America aims to create 5 million additional apprenticeships by 2022 and it is looking to UK providers for help
With U.S. job vacancies at the highest level in over a decade, the skills gap stateside, just as in Britain, is really starting to bite. When combined with the growing scepticism of four-year-college-degrees and rising student debt, the perfect conditions are being created for a major disruption of the post-secondary education system.
Joseph Schumpeter famously observed that capitalist economies need to undergo a period of “creative destruction” to be able to dynamically renew and reform themselves.
At the centre of this process is the adoption of new technology and crucially, innovation. Upstarts that bring a more efficient way of delivering a product or service can potentially replace incumbent companies and ways of doing things. Remember those physical Blockbuster video stores, before Netflix came along enabling consumers to rent the latest movie without ever leaving their sofa?

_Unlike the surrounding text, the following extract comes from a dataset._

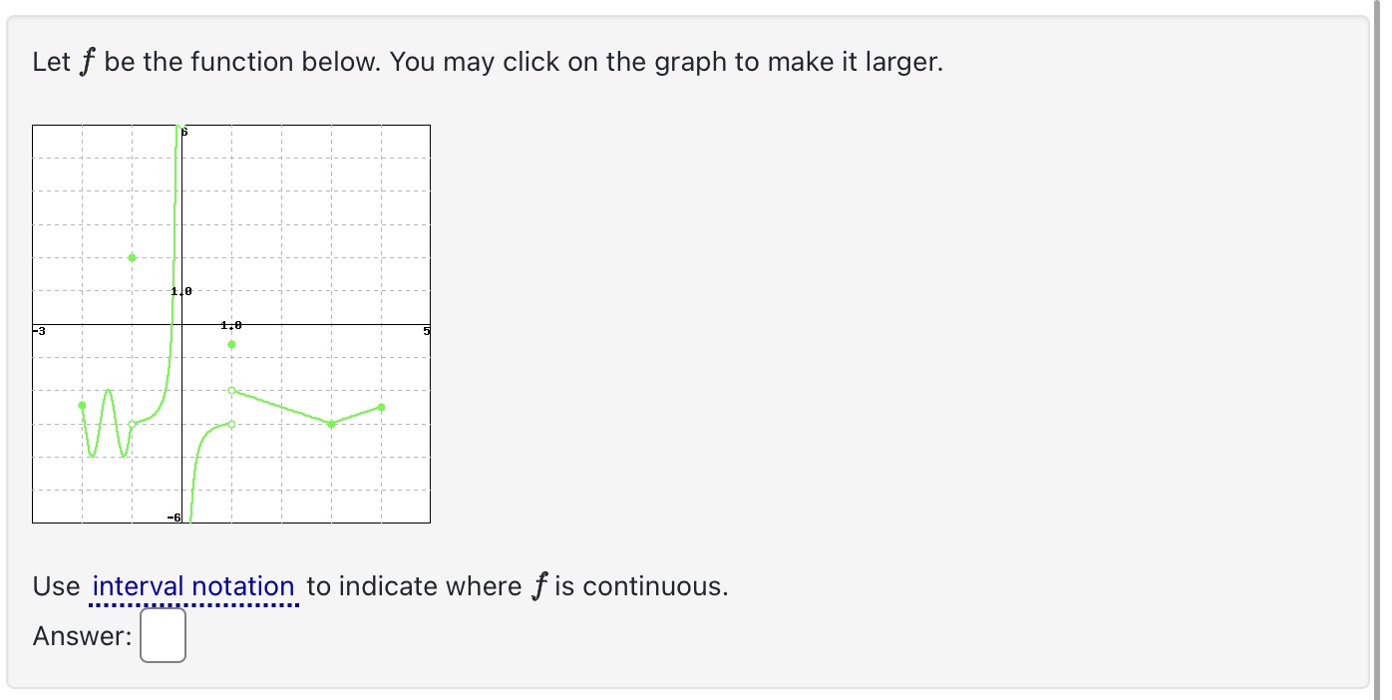Click the isolated filled point below the open circle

This sort of disruption is a good way of looking at what’s happening in the world of American apprenticeships.
Most UK training providers would probably not associate Uncle Sam with a well-developed apprenticeship system. But dig deeper and in particular take a look at recent developments and they might find themselves pleasantly surprised.

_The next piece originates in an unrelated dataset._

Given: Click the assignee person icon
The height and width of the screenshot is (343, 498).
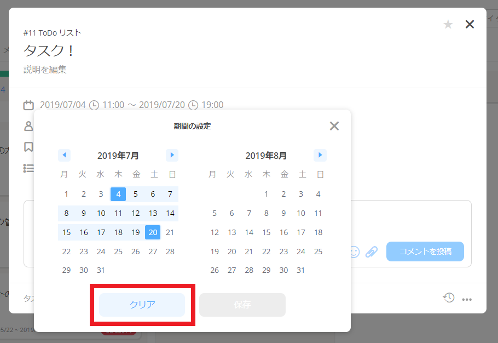Looking at the screenshot, I should point(28,126).
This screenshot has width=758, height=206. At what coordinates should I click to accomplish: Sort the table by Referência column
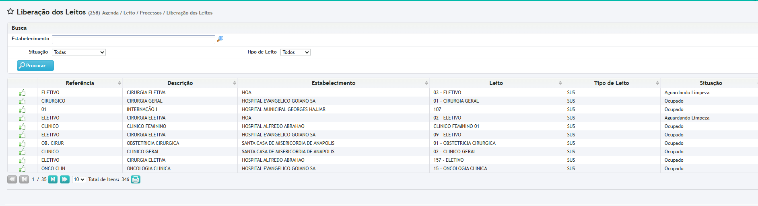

The U.S. Department of Labor has formally registered apprenticeships since the Great Depression of the 1930s. Today’s challenge, however, has been a combination of where these apprenticeships have been registered until now and the ratio of apprentices compared to international competitors’ workforces.

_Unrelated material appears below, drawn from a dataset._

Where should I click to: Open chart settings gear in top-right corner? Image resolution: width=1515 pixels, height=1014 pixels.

Eighty per cent of current American apprenticeships are in either construction or the military. Although there has been a major resurgence in apprenticeship starts – over 500,000 per year – since 2014, the ratio of U.S. apprentices compared to the massive size of its 146 million strong workforce sits at just 0.2 per cent. To put this in comparative perspective, England has 1.8 per cent of apprentices as a proportion of its workforce and Germany, 3.7 per cent.
Yet, just two decades ago apprenticeships had all but died out in England.
It was a combination of political wills, business leadership and public and private sector innovation that got the UK’s skills revolution underway. Indeed, the ambition of 3 million apprentices by 2020 is only possible in England because of the unique role outstanding colleges and independent training providers play as ‘intermediaries’ helping to drive growth in the system.
The same is needed in the United States. Reforms that started under the Obama administration, which has been enthusiastically taken up by Donald Trump and his new secretary of labor, Alexander Acosta, offers a major opportunity to UK companies looking to take their expertise across the pond.
The Congress has doubled the size of the federal apprenticeship budget to $200 million per annum. This is new money in the system, driven by a Presidential Executive Order. The order is aimed at shaking up federal regulations in terms of how both providers and employers deliver apprenticeships. For the first time, parts of the student financial system will be able to be used to fund apprenticeships – a potential game changer in the whole way the apprenticeship model works.
Through the establishment of the Transatlantic Apprenticeship Exchange Forum (TAEF), there is acknowledgement in the United States that UK apprenticeship providers have a lot to offer. U.S. officials have studied the FE College and independent training provider (ITP) model closely and would like to see a similar growth of “workforce training intermediaries” in the United States.
UK TAEF members and trade mission participants such as OneFile, Middleton Murray (established in San Francisco as Middleton's Inc.) and 3aaa are already taking advantage of the new commercial possibilities the expanding U.S. apprenticeship marketplace has to offer.
Anglo-American consultancy and capacity building companies like Franklin Apprenticeships have been established to help assist in the growth of the U.S. market opportunities, linking UK expertise to US employers looking to develop their own programs, registered by the federal government.
At a White House business leaders’ meeting on apprenticeship, Trump accepted a challenge from Salesforce chief executive Marc Benioff, to set a “moon-shot goal” of reaching 5 million apprenticeship starts.
The only way this will be possible is if a fair degree of innovation and creative destruction starts to get underway. The early signs are encouraging.
Tom Bewick, President of TAEF and co-founder of Franklin Apprenticeships LLC.